BRASILIA, May 4 (Reuters) - Brazil on Wednesday raised credit to farmers by 8 percent to 202 billion reais ($57 billion) this year, but also hiked interest rates on many of those subsidized loans to be in line with the country’s benchmark rate.
The government unveiled in Brasilia its agriculture financing plan that gives producers access to up to 168 billion reais to pay for planting, stocking and commercialization, up from 149 billion reais last year.
But interest rates on 115 billion reais worth of those loans jumped from 8.75 percent a year on average in 2015 to between 9.5 to 11.25 percent. Market rates will be applied to remaining 53 billion reais.
The loans are disbursed by private and state-controlled banks, but the Brazilian government pays the difference from market interest rates to those set for the crop plan. The government estimates a total cost of 6.2 billion reais this year to subsidize the rates, from 5.2 billion last year.
There will be an extra 34 billion reais in loans available for several types of farming investments, such as irrigation and machinery, 10 percent less than the amount earmarked in 2015. Rates on those resources also went up to 8.5-9.5 percent from 7.5-8.75 percent last year.

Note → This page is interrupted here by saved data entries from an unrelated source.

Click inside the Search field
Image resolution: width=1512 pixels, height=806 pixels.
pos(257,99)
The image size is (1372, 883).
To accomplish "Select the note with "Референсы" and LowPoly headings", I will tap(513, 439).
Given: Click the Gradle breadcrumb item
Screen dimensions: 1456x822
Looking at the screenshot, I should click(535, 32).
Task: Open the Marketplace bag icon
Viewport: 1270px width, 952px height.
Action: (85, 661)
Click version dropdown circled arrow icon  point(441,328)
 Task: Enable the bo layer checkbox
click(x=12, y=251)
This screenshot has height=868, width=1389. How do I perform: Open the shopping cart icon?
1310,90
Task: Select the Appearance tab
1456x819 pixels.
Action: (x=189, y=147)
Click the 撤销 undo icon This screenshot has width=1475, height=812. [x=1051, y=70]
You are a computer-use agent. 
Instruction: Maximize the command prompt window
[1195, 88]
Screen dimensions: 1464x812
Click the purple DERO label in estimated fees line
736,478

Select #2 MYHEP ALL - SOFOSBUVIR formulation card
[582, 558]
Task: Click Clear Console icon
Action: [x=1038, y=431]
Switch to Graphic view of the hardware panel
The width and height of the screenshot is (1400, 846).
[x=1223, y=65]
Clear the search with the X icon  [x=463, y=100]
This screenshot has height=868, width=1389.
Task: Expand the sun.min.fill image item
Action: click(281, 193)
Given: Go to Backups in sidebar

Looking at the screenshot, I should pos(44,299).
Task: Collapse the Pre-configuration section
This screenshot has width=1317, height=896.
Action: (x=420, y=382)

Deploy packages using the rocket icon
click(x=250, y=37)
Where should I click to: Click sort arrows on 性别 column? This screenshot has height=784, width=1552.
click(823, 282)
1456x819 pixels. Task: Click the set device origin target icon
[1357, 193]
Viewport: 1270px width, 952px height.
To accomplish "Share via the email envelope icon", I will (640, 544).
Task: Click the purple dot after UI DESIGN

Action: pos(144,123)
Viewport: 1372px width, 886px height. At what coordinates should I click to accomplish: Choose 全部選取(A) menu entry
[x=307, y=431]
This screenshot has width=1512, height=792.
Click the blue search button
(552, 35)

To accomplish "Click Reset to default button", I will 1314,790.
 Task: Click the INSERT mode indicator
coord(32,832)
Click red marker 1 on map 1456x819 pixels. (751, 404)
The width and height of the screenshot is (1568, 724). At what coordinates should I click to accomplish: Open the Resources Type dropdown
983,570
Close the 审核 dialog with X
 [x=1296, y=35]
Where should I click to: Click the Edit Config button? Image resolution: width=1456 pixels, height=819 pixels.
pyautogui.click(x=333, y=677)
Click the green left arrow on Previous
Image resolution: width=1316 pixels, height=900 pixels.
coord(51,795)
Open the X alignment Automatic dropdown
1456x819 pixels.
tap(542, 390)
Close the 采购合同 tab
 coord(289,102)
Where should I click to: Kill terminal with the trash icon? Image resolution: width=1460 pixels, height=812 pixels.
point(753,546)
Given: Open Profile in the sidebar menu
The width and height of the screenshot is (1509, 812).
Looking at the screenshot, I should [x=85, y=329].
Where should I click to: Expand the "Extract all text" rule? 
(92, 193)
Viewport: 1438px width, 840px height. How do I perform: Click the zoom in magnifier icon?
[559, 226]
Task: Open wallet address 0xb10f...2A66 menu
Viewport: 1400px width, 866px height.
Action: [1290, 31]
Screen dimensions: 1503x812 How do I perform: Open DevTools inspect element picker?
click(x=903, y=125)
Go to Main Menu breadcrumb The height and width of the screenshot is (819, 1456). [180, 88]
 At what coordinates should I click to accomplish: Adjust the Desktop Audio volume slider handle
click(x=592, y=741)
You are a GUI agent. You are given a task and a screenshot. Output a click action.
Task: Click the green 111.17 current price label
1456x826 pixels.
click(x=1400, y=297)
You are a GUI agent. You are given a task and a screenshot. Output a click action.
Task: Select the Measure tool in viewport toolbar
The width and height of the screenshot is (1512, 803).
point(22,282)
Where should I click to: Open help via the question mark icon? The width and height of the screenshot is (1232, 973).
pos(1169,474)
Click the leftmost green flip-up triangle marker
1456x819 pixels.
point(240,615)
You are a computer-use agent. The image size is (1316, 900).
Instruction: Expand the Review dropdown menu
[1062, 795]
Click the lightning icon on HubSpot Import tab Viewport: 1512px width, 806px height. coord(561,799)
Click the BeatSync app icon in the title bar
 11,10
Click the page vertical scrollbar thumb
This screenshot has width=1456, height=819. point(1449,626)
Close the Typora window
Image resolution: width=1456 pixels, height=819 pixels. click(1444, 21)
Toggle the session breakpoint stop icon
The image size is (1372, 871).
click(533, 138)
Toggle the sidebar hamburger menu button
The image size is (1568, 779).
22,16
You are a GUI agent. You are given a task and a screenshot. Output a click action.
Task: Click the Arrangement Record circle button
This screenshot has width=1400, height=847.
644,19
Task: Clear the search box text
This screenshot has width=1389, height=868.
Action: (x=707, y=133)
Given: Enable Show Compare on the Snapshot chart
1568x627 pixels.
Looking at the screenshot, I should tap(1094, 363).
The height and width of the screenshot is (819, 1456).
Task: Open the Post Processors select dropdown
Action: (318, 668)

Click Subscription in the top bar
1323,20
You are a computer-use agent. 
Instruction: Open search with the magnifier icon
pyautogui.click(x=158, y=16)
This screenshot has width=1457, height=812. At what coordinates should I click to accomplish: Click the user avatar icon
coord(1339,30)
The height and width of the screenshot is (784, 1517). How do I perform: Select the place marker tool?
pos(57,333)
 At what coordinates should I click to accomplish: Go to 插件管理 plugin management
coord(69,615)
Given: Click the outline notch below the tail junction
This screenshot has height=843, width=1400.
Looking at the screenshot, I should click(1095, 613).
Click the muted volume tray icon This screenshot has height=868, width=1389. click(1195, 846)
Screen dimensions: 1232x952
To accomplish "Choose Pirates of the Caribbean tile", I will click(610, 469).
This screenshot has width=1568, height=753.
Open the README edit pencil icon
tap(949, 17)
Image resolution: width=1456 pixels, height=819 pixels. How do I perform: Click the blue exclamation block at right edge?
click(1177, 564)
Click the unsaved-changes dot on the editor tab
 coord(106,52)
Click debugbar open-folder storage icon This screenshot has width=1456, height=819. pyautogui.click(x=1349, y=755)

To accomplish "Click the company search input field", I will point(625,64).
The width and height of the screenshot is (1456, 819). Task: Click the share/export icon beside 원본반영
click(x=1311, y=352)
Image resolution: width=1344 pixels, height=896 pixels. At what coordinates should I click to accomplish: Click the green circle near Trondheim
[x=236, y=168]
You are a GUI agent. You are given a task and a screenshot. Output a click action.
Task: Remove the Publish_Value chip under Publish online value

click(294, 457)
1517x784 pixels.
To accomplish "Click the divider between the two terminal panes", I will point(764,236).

“Food security is strategic. Brazil needs this kind of support”, said President Dilma Rousseff, in probably one of her last appearances as the country’s leader as the Senate is poised to suspend her on May 11 for allegedly breaking fiscal laws.
Producers usually use most of the money made available with subsidized interest rates, since normal credit in private banks could cost much more.
Brazil’s benchmark Selic rate is currently at 14.25 percent, up from 11 percent in May last year.
Agriculture Minister Katia Abreu said the government decided to increase credit for planting and harvesting and reduce funds for investments because of the crippling recession.
“Since we are going through an economic crisis, we believe producers would hold on to some investments this year, but certainly they will maintain planting levels,” said Abreu.
Brazil was expected to harvest a record grains crop of 202 million tonnes in 2015/16, according to the government’s statistic agency Conab, but excessive dryness could cut that amount.